Na Carta Política há uma manifestação clara de compromisso com os direitos das
mulheres: “As mulheres das cidades, do campo, das águas, da floresta têm
atuação estratégica para garantir a segurança alimentar e nutricional, pois são
produtoras de alimentos. No entanto, as desigualdades de gênero persistem:
ainda hoje a imensa maioria das mulheres vivencia triplas jornadas de trabalho
e mulheres negras sofrem dupla discriminação, de gênero e de raça”.
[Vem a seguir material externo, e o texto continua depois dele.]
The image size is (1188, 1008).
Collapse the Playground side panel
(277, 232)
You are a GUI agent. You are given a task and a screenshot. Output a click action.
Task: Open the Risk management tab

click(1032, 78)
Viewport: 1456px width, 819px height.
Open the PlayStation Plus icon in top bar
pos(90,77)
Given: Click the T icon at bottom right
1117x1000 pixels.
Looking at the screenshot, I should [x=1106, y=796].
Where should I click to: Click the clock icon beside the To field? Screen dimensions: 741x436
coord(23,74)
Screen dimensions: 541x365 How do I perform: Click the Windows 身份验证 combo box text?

Ainda segundo a Carta: “Enfrentar essas e outras injustiças requer o combate ao
racismo e ao sexismo, assim como efetivar políticas específicas de educação e
formação que desnaturalizem a divisão sexual do trabalho e a violência de
gênero, de modo a viabilizar a construção de novos paradigmas de
responsabilidades compartilhadas entre homens e mulheres nos âmbitos público e
privado”.
Por fim, a Carta Política da 5ª Conferência fala da urgência em “conquistar
novos direitos e aprofundar programas e ações que viabilizem o trabalho em
condições equivalentes aos homens, a construção e ampliação de equipamentos
públicos e de infraestrutura de produção que promovam as mulheres e que
possibilitem a sua autonomia econômica e política, aí incluindo abrigos e
delegacias para situações de violência doméstica, creches, lavanderias
coletivas, cozinhas e restaurantes comunitários, entre outros equipamentos.
Faz-se igualmente necessário avançar nas estratégias de atenção à saúde da
mulher”.
Precisamos ouvir as mulheres e reconhecê-las como sujeitos políticos portadoras
de novos sentidos para as propostas de políticas e continuarmos caminhando na
construção da soberania e segurança alimentar e nutricional com igualdade de
gênero.
Maria Emília Pacheco é antropóloga e presidenta do Consea.